Part of this was learning about the ERA and correcting previous misinformation, and that brought greater empathy for Sonia’s excommunication for such a benign thing as exercising her rights as a citizen to use her voice, to promote such a good thing as the ERA. Court of love indeed.
Which brings me to the ERA, which has been called dead in these very comments, and yet we see that it is not at all dead. There are strong legal arguments that favor that it’s met the requirements for ratification set by the founders. The notion that the recent congressional ruling deadlining this effort, is set in stone, is most certainly not a done deal. It’s no surprise to me that this process is a flaming mess surrounded about with bad actions and misinformation disseminated by people with a selfish agenda to perpetuate the norms of patriarchy for their own welfare and comfort. And that on the backs of the unpaid labor of women. Lather, rinse, repeat.
So of course, we witness this back-and-forth battle to establish it as the law of the land, or to make it go away by any means possible. And believe me, there is no dirty trick that hasn’t been deployed against the ERA. Many lawyers’ vacation homes have been funded by taxpayer dollars in this messy battle.

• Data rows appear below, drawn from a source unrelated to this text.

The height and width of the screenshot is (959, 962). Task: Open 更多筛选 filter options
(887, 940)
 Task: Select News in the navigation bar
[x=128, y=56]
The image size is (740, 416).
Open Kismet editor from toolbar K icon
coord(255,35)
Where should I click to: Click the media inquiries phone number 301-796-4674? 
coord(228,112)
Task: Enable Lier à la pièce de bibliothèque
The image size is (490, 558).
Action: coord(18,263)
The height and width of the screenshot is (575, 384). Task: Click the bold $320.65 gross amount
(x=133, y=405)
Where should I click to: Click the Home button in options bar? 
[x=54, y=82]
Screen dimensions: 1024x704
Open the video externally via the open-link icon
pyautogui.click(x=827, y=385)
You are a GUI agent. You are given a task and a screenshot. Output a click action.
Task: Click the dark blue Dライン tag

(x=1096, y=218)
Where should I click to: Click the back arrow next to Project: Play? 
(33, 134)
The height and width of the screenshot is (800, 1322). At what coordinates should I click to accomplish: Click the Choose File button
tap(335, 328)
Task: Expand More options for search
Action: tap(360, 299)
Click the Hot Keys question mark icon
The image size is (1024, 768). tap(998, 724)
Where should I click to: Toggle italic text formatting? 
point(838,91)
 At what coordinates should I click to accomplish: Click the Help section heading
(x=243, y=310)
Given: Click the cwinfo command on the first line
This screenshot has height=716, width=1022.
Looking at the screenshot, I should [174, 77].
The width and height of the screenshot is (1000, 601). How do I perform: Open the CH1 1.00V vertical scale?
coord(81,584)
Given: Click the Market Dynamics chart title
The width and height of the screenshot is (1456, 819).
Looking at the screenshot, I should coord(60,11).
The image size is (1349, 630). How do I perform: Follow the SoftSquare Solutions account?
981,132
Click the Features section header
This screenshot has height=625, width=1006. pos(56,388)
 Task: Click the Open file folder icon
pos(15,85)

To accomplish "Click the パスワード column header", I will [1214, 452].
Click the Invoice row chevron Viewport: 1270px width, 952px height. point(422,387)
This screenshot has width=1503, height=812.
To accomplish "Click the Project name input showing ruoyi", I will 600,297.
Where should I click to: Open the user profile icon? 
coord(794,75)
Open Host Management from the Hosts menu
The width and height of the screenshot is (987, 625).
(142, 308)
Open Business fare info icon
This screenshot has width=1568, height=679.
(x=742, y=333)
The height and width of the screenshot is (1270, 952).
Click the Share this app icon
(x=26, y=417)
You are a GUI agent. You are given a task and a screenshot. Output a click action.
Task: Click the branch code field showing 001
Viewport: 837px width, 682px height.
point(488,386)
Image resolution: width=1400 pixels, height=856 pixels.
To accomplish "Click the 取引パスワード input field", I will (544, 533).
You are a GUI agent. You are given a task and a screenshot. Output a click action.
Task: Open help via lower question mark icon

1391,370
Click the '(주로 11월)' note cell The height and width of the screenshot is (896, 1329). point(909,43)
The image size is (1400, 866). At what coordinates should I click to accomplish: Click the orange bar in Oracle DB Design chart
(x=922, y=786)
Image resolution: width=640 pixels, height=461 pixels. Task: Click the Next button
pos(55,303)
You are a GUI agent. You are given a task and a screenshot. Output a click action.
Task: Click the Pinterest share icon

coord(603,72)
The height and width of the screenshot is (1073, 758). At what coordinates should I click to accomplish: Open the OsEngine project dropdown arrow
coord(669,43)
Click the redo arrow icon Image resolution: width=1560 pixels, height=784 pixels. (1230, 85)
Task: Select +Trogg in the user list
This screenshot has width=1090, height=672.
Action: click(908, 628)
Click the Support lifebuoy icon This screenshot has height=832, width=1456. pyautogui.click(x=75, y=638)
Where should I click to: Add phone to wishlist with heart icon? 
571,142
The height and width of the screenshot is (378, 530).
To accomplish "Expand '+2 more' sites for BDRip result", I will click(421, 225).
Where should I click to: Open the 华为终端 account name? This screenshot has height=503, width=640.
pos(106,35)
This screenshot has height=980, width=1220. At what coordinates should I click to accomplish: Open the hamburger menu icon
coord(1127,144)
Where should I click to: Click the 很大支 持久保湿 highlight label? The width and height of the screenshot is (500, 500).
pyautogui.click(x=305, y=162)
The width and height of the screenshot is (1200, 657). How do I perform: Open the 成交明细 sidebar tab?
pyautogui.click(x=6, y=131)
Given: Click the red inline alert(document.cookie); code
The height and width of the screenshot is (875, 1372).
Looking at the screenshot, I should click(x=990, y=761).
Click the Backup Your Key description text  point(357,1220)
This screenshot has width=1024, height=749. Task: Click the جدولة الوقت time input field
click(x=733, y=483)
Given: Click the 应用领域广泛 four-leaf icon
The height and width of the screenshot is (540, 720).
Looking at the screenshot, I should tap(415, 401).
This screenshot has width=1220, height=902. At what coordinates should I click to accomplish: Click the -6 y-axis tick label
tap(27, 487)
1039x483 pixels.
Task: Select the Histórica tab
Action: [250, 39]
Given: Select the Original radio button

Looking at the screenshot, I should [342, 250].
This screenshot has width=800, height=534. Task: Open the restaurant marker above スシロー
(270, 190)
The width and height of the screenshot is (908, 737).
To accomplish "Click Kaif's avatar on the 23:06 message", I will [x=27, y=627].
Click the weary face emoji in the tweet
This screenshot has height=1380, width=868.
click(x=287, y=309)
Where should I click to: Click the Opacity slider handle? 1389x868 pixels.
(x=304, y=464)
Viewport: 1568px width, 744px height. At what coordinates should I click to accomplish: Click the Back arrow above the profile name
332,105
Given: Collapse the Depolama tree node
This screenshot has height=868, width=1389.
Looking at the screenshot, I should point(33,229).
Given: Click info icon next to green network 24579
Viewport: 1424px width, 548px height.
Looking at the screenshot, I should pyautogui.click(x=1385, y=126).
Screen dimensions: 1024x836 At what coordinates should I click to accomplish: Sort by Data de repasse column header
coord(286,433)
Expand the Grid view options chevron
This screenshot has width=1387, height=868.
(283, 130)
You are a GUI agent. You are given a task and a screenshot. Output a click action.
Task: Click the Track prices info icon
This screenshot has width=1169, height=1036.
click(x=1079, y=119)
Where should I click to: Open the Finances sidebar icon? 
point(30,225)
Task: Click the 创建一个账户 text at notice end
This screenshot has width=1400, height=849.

One thing that has never changed over the hundred years of this struggle is the amendment itself. Where once I had been taught to fear it, as I learned more about it, and the incredible struggle that feminism is for humanity, what we’ve suffered through as a nation, what’s at stake for us as a church, and how feminism illuminates the impacts I have personally endured over my lifetime, I have come to really love that thing which Alice Paul wrote* in the middle of the incredible struggle that women’s suffrage was. As a constitutional amendment, it’s so pure and simple, so perfect in its legal wording, so clearly true, that it inspires its haters to deploy a prodigious array of devious acts to keep it out of their lives. But Dr. King taught us about that long arc that eventually bends toward justice. We haven’t yet reached the promised land but Biden’s action today, instructing the clerk that it be published, has ignited the smoldering resolve of supporters of equality, and who will keep getting in good trouble with the opposition we meet in the immediate future and beyond.
Section 1.* Equality of rights under the law shall not be denied or abridged by the United States or by any state on account of sex.
Section 2. The Congress shall have the power to enforce, by appropriate legislation, the provisions of this article.
Section 3. This amendment shall take affect two years after the date of ratification.